EXERCISE INPUT:
....

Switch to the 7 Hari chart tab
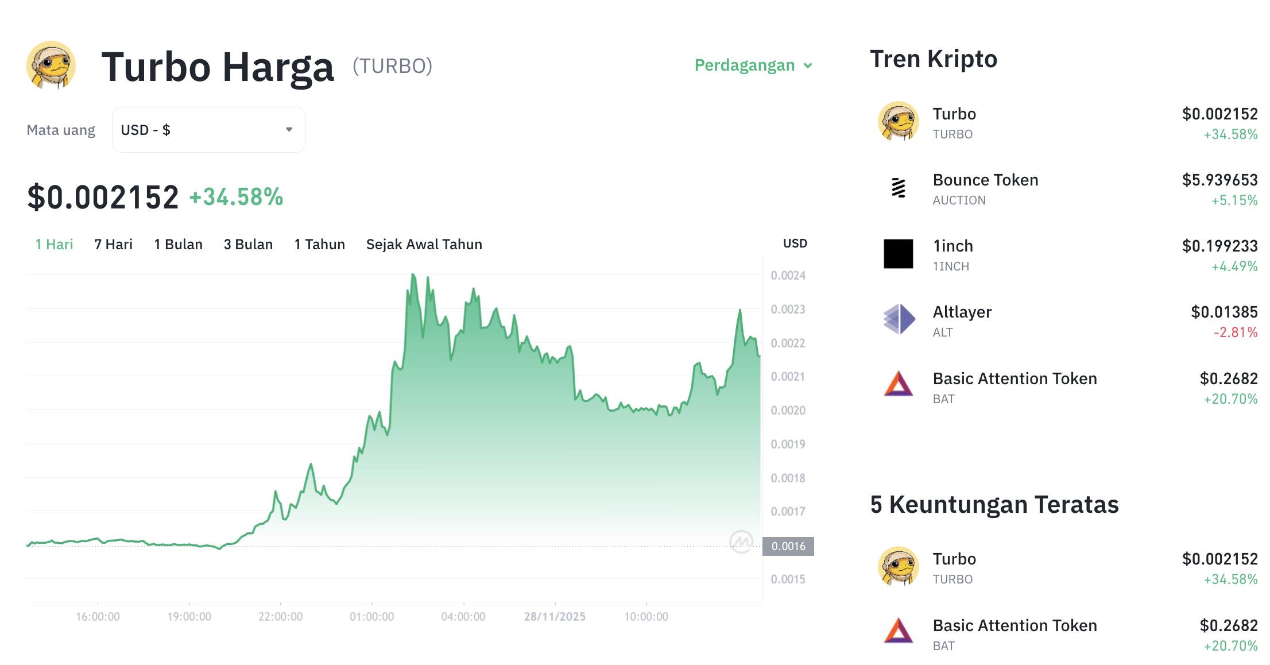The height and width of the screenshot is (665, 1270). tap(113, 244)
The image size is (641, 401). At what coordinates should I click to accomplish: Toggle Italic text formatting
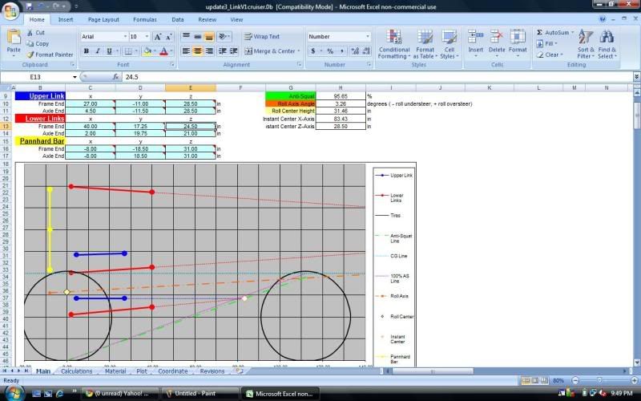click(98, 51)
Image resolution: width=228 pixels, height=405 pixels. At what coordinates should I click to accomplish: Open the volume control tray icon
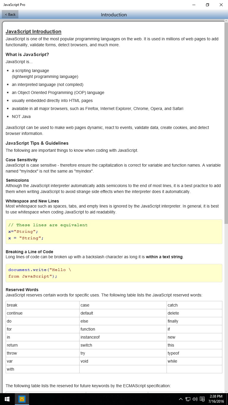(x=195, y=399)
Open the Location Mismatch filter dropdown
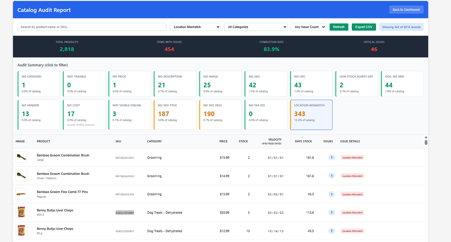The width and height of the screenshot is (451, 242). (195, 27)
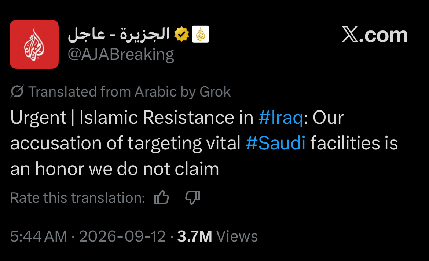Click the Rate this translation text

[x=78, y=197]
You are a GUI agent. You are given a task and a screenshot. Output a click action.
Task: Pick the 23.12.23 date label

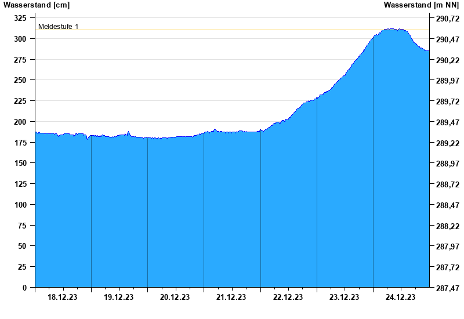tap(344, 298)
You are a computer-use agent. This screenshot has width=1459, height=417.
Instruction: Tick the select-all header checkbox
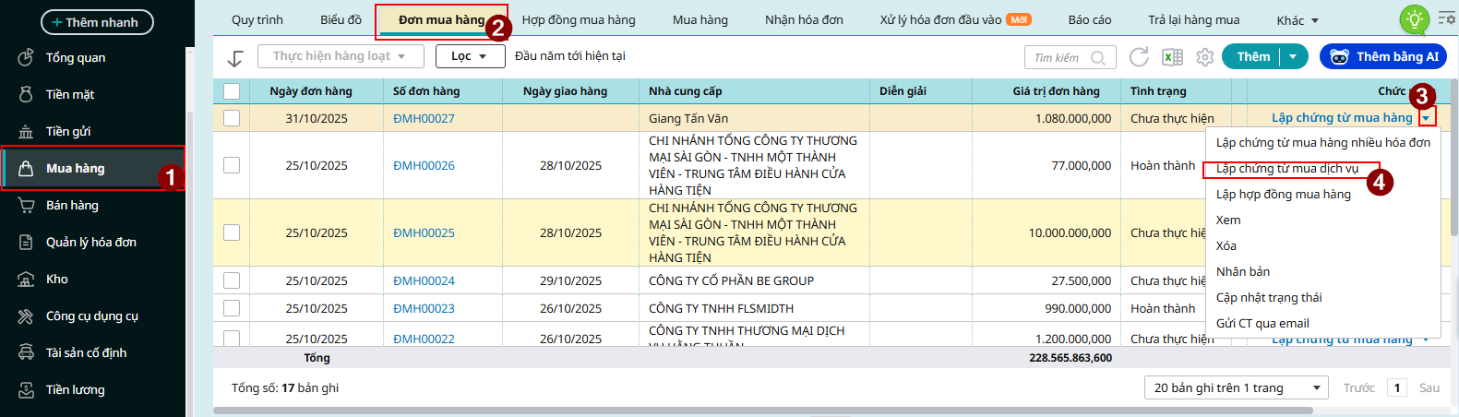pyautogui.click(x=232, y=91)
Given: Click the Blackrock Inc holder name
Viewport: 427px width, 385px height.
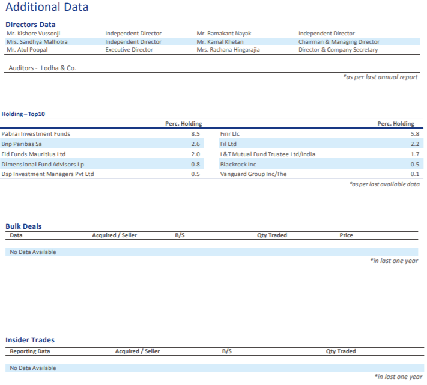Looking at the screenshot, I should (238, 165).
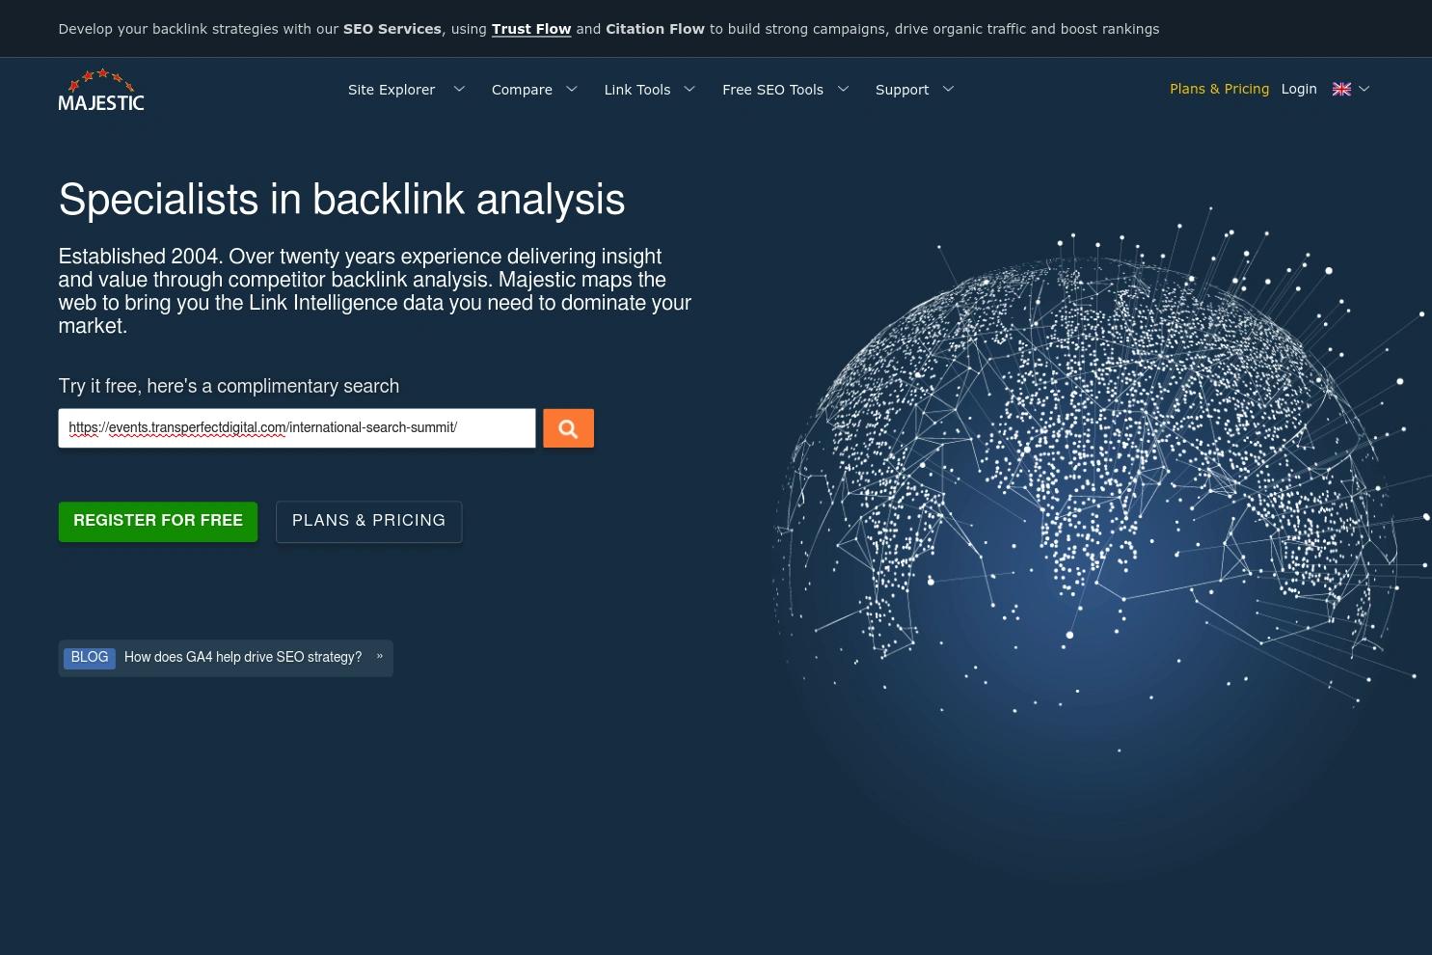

....

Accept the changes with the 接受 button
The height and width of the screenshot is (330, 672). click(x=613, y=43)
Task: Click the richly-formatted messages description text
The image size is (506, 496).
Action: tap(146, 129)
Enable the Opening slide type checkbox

....

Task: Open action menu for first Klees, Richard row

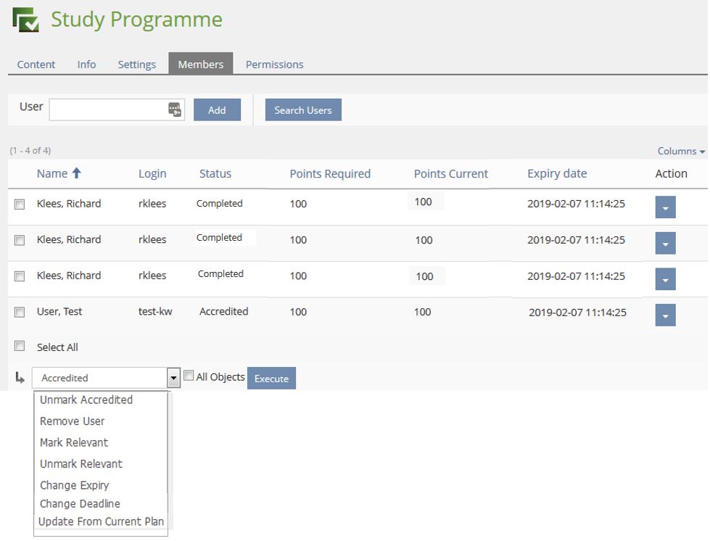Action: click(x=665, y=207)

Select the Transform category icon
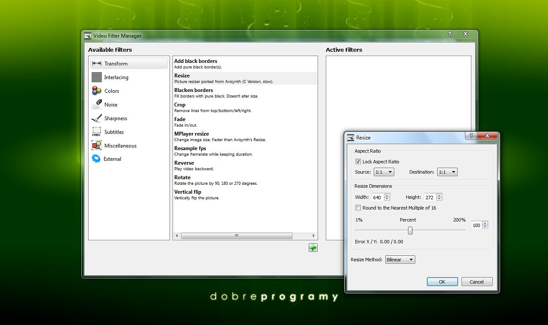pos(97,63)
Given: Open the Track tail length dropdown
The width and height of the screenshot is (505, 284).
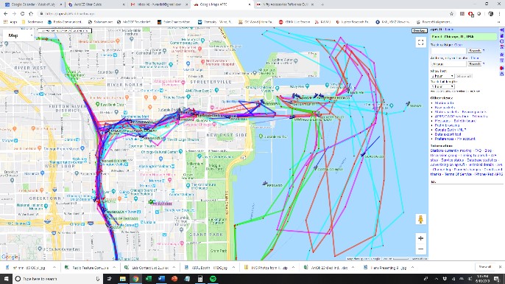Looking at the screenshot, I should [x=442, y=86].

....

WORK TO COMPLETE: Copy exactly the part of the material above that opens with the line containing "Switch to the 7 Hari chart tab" and closes with the line containing "Given: Click the Blackrock Inc holder name", ends included. Drop the images.

EXERCISE RESULT:
Switch to the 7 Hari chart tab
The height and width of the screenshot is (665, 1270). tap(113, 244)
The image size is (641, 401). At what coordinates should I click to accomplish: Toggle Italic text formatting
click(98, 51)
Image resolution: width=228 pixels, height=405 pixels. At what coordinates should I click to accomplish: Open the volume control tray icon
(x=195, y=399)
Open the Location Mismatch filter dropdown
The width and height of the screenshot is (451, 242). (195, 27)
Click the Rate this translation text

[x=78, y=197]
You are a GUI agent. You are given a task and a screenshot. Output a click action.
Task: Pick the 23.12.23 date label

tap(344, 298)
You are a computer-use agent. This screenshot has width=1459, height=417.
Instruction: Tick the select-all header checkbox
pyautogui.click(x=232, y=91)
Given: Click the Blackrock Inc holder name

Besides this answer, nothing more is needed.